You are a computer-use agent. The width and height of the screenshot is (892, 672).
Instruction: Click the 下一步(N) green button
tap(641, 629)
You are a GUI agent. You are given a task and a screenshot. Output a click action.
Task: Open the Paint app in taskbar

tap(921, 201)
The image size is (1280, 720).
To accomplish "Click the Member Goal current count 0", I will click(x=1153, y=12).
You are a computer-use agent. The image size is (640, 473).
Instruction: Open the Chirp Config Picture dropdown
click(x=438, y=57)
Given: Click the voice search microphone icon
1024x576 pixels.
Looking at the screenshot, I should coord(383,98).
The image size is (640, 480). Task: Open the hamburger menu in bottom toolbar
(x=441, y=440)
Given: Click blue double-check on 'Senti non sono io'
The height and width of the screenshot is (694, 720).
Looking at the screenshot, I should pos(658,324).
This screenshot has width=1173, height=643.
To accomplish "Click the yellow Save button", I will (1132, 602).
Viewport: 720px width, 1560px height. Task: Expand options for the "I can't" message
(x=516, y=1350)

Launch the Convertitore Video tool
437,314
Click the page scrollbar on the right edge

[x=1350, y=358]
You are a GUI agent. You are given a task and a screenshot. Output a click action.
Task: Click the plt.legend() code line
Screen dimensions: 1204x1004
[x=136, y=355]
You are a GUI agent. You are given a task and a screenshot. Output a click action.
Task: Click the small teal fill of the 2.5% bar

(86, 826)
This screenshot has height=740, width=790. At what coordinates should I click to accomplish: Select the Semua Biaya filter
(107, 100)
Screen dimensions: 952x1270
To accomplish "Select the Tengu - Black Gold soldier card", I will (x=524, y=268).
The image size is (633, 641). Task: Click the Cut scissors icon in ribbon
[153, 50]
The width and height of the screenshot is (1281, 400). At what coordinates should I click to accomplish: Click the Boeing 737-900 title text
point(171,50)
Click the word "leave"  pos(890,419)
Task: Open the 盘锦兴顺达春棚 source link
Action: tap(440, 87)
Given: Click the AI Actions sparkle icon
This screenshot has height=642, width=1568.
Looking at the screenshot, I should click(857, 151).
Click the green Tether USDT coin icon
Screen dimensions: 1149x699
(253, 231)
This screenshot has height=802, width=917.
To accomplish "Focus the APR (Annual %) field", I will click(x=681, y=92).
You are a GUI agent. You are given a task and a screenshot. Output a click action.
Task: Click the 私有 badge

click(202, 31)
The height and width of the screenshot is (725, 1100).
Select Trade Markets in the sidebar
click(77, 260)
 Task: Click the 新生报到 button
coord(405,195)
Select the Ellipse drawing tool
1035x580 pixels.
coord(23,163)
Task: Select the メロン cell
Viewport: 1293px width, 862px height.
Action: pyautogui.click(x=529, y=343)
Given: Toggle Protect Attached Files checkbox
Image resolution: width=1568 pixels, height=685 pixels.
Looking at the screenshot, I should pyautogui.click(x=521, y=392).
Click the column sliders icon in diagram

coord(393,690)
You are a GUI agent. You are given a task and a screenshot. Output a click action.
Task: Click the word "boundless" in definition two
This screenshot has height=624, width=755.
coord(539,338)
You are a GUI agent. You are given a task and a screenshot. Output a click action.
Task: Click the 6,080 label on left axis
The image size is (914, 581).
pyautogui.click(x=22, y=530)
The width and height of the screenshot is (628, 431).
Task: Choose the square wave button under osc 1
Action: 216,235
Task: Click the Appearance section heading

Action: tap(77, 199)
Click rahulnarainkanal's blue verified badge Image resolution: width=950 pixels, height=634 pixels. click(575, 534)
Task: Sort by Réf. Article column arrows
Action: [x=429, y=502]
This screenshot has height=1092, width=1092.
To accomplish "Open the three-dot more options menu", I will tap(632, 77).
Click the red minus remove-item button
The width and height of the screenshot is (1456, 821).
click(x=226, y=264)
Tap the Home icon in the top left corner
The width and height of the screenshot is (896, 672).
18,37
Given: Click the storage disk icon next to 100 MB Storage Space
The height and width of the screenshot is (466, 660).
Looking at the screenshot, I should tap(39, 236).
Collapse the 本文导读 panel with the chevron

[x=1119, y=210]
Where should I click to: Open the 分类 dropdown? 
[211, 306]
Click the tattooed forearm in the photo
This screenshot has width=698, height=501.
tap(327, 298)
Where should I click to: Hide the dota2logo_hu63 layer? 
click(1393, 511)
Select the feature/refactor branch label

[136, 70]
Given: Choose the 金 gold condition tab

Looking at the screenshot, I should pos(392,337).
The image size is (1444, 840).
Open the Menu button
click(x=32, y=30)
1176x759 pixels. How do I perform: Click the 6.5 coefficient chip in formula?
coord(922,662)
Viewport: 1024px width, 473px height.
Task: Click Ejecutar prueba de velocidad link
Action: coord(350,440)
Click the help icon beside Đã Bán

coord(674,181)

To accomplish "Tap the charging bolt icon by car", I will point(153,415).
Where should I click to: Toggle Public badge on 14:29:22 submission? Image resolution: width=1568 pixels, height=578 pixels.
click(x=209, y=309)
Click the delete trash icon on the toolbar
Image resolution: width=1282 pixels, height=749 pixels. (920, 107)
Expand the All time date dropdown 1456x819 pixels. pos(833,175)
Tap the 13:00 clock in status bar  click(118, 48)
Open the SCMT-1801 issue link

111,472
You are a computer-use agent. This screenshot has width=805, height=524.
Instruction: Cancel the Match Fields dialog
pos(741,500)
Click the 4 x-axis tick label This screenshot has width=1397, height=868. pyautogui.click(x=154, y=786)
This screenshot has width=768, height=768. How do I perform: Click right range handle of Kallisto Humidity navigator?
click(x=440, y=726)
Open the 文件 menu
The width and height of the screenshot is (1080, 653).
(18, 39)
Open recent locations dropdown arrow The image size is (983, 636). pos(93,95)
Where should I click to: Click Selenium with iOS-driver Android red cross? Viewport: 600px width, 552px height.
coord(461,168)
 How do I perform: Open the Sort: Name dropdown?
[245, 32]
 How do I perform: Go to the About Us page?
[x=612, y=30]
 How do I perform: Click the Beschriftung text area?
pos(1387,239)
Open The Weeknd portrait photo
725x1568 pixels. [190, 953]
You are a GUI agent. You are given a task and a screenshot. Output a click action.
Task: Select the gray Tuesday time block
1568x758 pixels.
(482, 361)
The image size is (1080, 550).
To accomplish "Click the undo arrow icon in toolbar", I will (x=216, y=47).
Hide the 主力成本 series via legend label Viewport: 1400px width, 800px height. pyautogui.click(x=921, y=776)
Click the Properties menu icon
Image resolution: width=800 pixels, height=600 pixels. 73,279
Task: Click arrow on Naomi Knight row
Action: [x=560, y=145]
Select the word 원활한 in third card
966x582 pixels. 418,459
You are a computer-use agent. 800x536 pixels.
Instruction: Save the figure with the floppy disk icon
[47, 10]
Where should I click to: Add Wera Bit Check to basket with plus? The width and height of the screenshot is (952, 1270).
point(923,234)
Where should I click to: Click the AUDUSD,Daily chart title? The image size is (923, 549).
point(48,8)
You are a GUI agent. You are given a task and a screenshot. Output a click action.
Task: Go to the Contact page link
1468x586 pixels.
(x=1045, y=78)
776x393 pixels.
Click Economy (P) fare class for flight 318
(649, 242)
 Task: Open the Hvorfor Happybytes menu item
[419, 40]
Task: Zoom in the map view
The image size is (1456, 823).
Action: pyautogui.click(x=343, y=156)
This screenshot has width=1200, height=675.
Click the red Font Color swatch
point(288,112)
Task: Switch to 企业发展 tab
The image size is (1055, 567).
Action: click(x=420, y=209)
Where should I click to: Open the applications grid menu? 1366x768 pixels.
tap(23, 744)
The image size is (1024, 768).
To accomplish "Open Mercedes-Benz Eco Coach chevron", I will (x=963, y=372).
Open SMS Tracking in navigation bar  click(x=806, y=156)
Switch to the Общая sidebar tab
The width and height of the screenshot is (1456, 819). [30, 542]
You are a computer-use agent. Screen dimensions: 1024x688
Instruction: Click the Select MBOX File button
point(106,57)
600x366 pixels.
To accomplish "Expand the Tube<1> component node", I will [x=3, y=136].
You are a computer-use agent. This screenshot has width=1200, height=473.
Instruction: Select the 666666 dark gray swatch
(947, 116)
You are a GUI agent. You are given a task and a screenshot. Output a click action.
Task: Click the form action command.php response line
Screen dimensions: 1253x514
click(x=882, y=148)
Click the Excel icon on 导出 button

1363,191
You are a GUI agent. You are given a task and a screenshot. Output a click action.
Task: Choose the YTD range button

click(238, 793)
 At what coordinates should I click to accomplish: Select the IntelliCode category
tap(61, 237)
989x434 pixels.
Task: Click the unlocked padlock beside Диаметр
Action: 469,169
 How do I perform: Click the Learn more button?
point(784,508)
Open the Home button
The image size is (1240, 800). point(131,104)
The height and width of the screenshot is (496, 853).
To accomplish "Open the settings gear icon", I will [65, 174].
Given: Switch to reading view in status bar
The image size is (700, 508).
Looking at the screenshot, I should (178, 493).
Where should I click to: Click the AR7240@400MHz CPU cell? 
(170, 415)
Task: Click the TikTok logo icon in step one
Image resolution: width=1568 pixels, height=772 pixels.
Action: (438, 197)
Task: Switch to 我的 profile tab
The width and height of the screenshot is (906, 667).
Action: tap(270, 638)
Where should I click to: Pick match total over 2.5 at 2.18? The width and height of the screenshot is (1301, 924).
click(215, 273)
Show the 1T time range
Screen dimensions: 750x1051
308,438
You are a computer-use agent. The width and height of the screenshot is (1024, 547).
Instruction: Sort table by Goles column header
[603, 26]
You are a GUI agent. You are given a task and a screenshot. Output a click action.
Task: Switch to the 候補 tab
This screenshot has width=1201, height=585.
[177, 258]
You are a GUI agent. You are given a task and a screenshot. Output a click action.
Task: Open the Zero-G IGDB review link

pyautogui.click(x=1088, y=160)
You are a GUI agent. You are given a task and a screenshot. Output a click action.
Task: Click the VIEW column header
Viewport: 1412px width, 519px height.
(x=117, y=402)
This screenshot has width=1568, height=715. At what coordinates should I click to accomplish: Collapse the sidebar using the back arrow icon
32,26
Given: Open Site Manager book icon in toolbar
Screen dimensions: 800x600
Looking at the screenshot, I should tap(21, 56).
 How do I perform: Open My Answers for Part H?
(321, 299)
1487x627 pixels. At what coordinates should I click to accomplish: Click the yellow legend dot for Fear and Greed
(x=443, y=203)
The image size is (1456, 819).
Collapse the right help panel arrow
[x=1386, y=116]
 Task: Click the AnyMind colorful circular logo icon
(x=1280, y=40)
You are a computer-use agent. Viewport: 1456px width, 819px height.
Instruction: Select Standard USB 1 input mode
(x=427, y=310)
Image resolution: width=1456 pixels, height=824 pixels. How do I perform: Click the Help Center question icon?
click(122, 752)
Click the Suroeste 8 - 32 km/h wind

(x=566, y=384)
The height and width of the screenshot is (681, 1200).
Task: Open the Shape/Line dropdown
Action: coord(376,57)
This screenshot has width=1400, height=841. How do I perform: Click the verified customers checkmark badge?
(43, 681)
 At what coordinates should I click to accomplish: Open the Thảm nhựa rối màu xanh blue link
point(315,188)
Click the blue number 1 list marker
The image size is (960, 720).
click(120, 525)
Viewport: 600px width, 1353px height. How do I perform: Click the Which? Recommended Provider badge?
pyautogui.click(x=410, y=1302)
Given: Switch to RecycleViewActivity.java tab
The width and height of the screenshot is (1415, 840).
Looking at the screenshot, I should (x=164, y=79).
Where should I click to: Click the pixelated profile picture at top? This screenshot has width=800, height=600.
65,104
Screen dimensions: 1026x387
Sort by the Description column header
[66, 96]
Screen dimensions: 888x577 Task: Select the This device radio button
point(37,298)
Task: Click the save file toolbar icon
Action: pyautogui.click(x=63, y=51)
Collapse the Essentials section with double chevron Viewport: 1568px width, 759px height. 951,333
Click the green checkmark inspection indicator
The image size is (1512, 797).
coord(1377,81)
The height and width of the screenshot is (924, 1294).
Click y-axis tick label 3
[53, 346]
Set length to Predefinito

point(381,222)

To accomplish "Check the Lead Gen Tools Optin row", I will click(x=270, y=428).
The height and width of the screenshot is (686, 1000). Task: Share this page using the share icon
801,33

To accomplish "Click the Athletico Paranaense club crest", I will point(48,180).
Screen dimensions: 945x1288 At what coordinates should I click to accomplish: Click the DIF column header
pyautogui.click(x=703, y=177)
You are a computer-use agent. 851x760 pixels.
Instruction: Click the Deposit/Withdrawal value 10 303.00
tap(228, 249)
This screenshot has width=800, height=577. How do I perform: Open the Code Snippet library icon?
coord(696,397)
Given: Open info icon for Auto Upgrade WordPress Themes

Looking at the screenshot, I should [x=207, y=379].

• Exercise aim
Return the lines above exactly as they appear, starting with the line that contains "You are a computer-use agent. The image" and going on through the line that contains "Looking at the screenshot, I should pos(658,324).".

• Output for this exercise
You are a computer-use agent. The image size is (640, 473).
Instruction: Open the Chirp Config Picture dropdown
click(x=438, y=57)
Given: Click the voice search microphone icon
1024x576 pixels.
Looking at the screenshot, I should coord(383,98).
The image size is (640, 480). Task: Open the hamburger menu in bottom toolbar
(x=441, y=440)
Given: Click blue double-check on 'Senti non sono io'
The height and width of the screenshot is (694, 720).
Looking at the screenshot, I should pos(658,324).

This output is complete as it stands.